Информативным методом диагностики перитонеального канцероматоза является лапароскопия с осмотром перитонеума, дугласова пространства, диафрагмы, сопровождающаяся биопсией. Высокой специфичностью обладает обратнотранскриптазная полимеразная цепная реакция (ОТ-ПЦР), которая позволяет определить источник диссеминации даже при малом количестве опухолевых клеток.
Сложности диагностики возникают при наличии перитонеального канцероматоза без выявленного первичного очага. Данная форма заболевания, встречающаяся в 3-5 % случаев, проявляется клинически только при уже сформировавшемся поражении брюшины. При этом первичный очаг может иметь настолько малые размеры, что его прижизненное обнаружение невозможно.
В качестве дополнительных методов может использоваться определение онкомаркеров (кислой фосфатазы, раково-эмбрионального антигена, альфа-фетопротеина, бета-субъединицы ХГЧ). Такая диагностика не обладает высокой специфичностью, но применяется для оценки прогноза, раннего выявления диссеминации, рецидивов, а также для контроля эффективности лечения.

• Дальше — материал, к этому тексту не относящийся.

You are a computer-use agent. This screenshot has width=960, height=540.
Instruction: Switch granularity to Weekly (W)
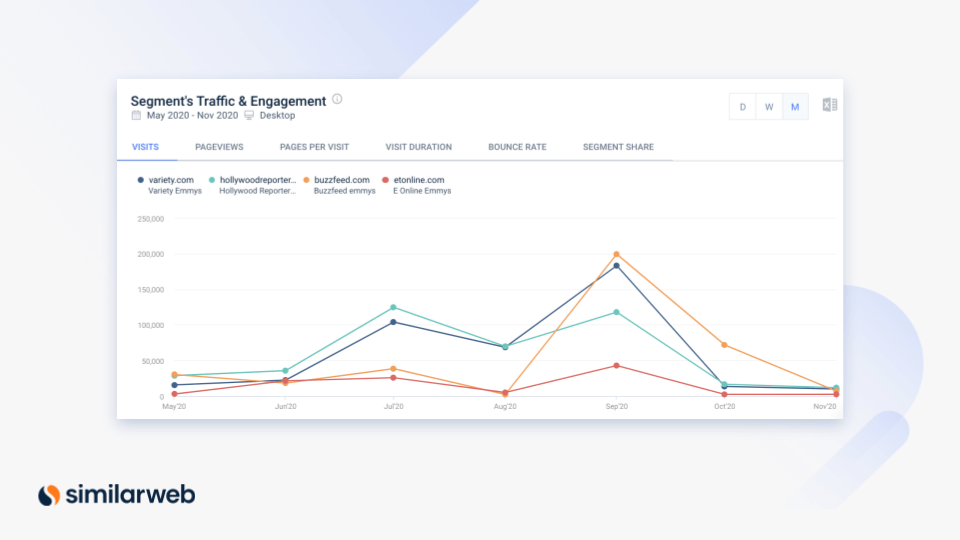click(x=769, y=107)
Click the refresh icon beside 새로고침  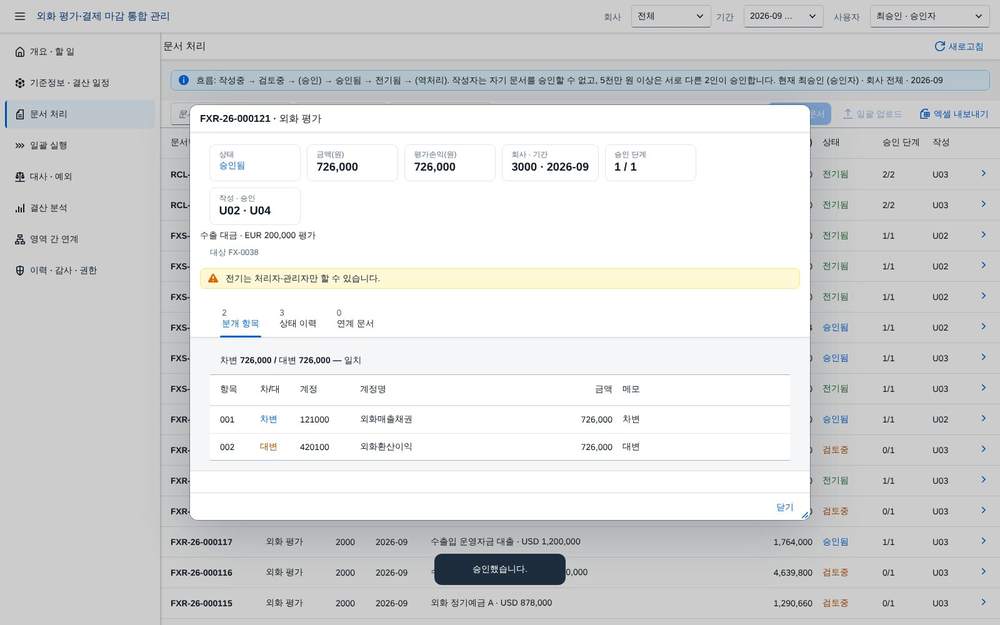[x=939, y=47]
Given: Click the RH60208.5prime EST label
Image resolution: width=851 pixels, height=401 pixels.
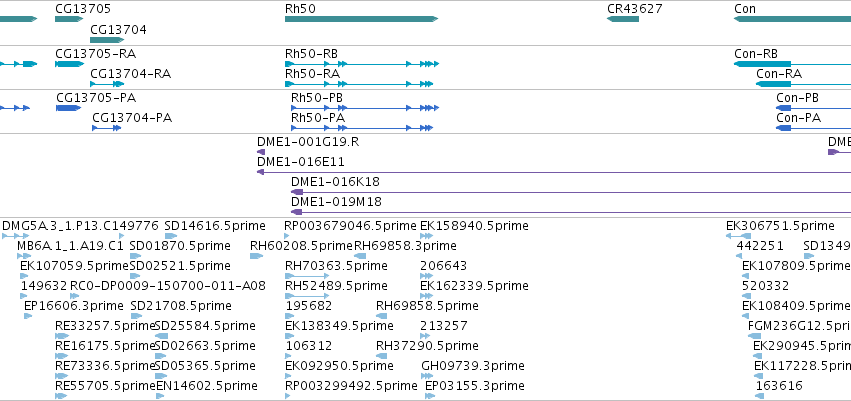Looking at the screenshot, I should [x=301, y=246].
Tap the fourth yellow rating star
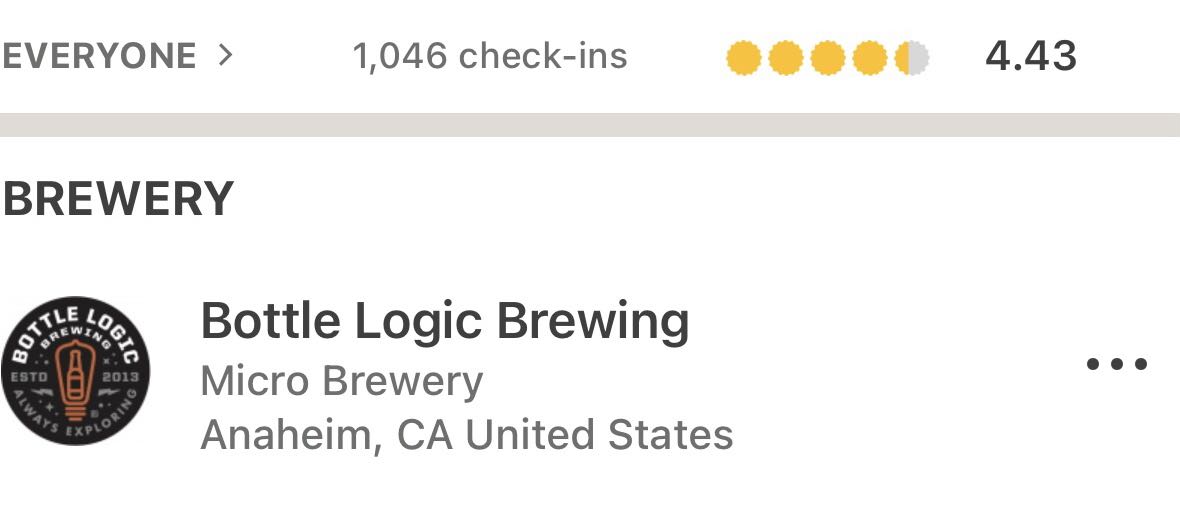1180x532 pixels. click(x=869, y=58)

Лечение перитонеального канцероматоза
Хирургическое лечение канцероматоза включает удаление первичной опухоли с регионарными метастазами и отсевами по брюшине. Циторедуктивная операция выполняется в объеме перитонэктомии, может сочетаться с удалением матки и придатков, сигмовидной кишки, желчного пузыря. После проведения операции оценивается индекс полноты циторедукции: СС-0: после проведения хирургического лечения очаги поражения визуально не определяются; СС-1: имеются неудаленные очаги диаметром до 2,5 мм; СС-2: очаги диаметром 2,5 мм – 2,5 см; СС-3: очаги поражения более 2,5 см в диаметре. Однако даже при определении индекса СС-0 нельзя полностью исключить возможность диссеминации, поэтому обязательно проводится химиотерапия.

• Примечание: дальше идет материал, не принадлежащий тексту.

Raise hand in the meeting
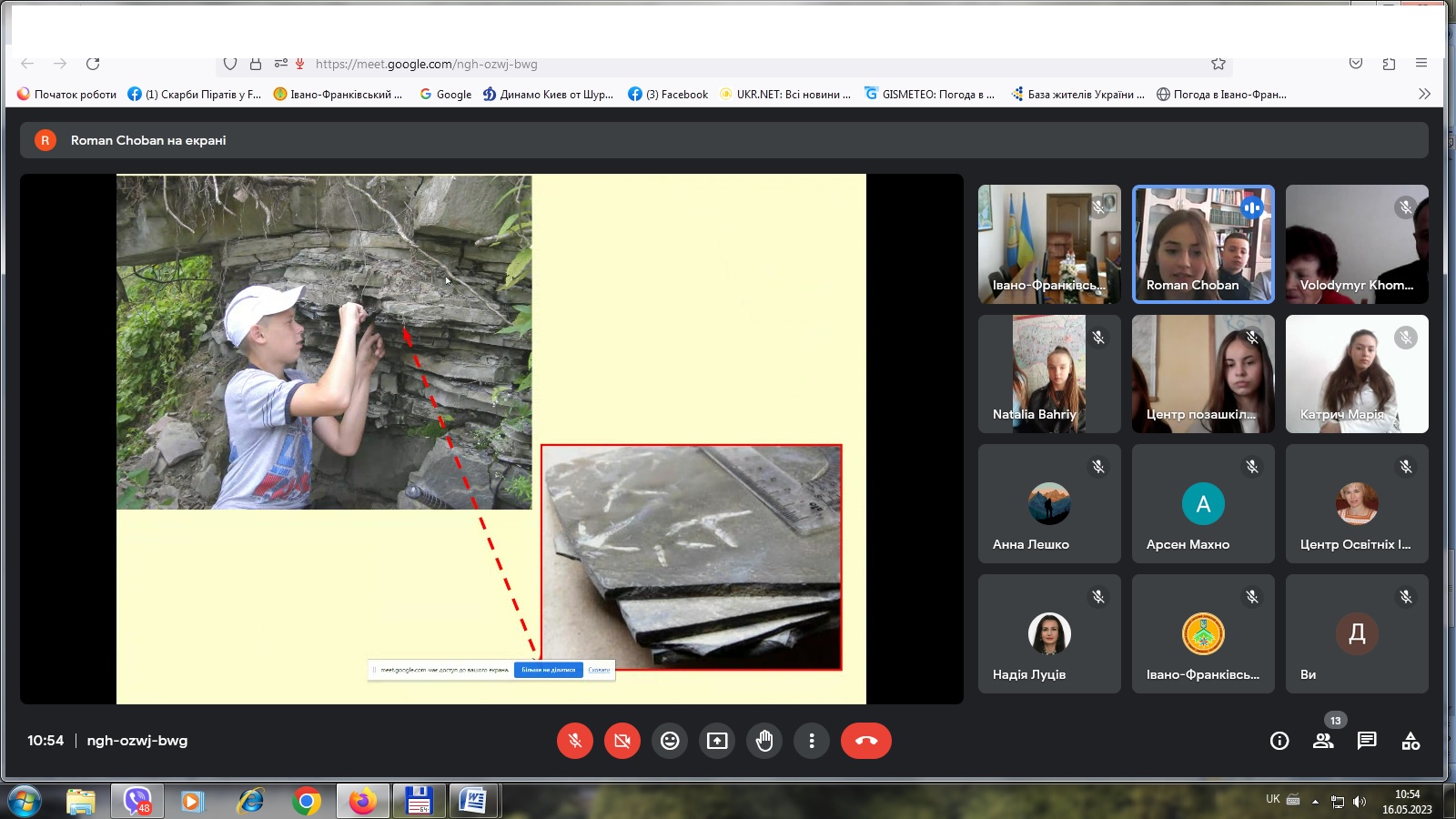The image size is (1456, 819). 764,741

Эффективные подходы к лечению, как правило, подразумевают проведение комбинированной терапии, например, сочетания хирургического вмешательства и системной химиотерапии. Одним из наиболее эффективных методов является локальная химиотерапия. Идея локальной химиотерапии состоит в том, чтобы обеспечить доставку лекарственного препарата непосредственно к опухолевым клеткам, находящимся на внутренней выстилке анатомической полости. Из-за крайне низкой проницаемости этой области для лекарственных препаратов, например, при внутривенном их введении или приеме в виде таблеток, доставка препаратов в виде аэрозоля под давлением углекислого газа даёт накопление препарата в опухоли в значительно больших концентрациях.
Методы лечения перитонеального канцероматоза
Длительное время канцероматоз брюшины и плевры считали терминальной стадией болезни, не подлежащей специальному лечению. Разработка методик непосредственного воздействия на брюшину и плевру позволила улучшить прогноз при этом состоянии. МНИОИ им. П.А. Герцена обладает уникальными возможностями лечения больных с канцероматозом, имея в арсенале весь комплекс новейших методов терапии.
Гипертермическая интраоперационная внутрибрюшная (внутриплевральная) химиотерапия (HITEC).
Это методика, при которой во время операции в брюшную или плевральную полость вводится подогретый до 42,5С, высококонцентрированный раствор химиотерапевтических препаратов, что обеспечивает их воздействие непосредственно на раковые клетки в брюшной (плевральной) полости при минимальном воздействии на другие органы. Сеанс проводится в течение часа, что позволяет разрушить опухолевые клетки, оставшиеся после так называемой циторедуктивной операции.
Внутрибрюшная (внутриплевральная) аэрозольная химиотерапия под давлением (PIРAC)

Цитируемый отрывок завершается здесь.